=== Data provided ===
○ ○ ○ ○ ○

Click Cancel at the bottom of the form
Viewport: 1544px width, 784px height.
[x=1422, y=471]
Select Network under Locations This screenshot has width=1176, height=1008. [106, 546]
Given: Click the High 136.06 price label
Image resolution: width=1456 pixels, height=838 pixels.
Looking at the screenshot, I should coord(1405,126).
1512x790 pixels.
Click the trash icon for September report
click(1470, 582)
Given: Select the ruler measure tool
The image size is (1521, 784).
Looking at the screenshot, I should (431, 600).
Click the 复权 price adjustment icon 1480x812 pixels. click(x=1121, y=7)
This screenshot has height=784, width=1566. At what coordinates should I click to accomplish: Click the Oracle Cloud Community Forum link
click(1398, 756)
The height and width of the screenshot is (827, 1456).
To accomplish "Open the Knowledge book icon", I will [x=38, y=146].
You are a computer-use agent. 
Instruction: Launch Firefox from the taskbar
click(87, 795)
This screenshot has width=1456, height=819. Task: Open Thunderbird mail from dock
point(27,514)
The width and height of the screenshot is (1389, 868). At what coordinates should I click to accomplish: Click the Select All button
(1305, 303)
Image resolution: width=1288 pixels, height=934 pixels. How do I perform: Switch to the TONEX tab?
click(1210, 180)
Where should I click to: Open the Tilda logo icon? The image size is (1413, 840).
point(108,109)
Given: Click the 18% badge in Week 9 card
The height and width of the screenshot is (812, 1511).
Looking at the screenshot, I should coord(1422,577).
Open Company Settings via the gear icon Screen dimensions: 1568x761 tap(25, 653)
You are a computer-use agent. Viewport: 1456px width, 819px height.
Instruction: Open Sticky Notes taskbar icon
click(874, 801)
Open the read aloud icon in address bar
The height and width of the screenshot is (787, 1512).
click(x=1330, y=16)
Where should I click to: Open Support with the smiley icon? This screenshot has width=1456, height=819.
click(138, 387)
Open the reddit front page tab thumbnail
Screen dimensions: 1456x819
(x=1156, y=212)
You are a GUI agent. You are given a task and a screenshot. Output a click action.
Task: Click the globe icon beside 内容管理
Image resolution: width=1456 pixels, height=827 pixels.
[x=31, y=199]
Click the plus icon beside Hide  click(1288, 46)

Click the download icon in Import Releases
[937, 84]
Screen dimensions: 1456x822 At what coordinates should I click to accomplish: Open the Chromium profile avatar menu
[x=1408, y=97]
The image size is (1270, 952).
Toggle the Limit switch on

○ ○ ○ ○ ○

=== Directions ===
Output the line that contains "Screen dimensions: 1456x822", followed by every later line in the listing, with no line omitted and none added.

=== Your response ===
Screen dimensions: 1456x822 At what coordinates should I click to accomplish: Open the Chromium profile avatar menu
[x=1408, y=97]
The image size is (1270, 952).
Toggle the Limit switch on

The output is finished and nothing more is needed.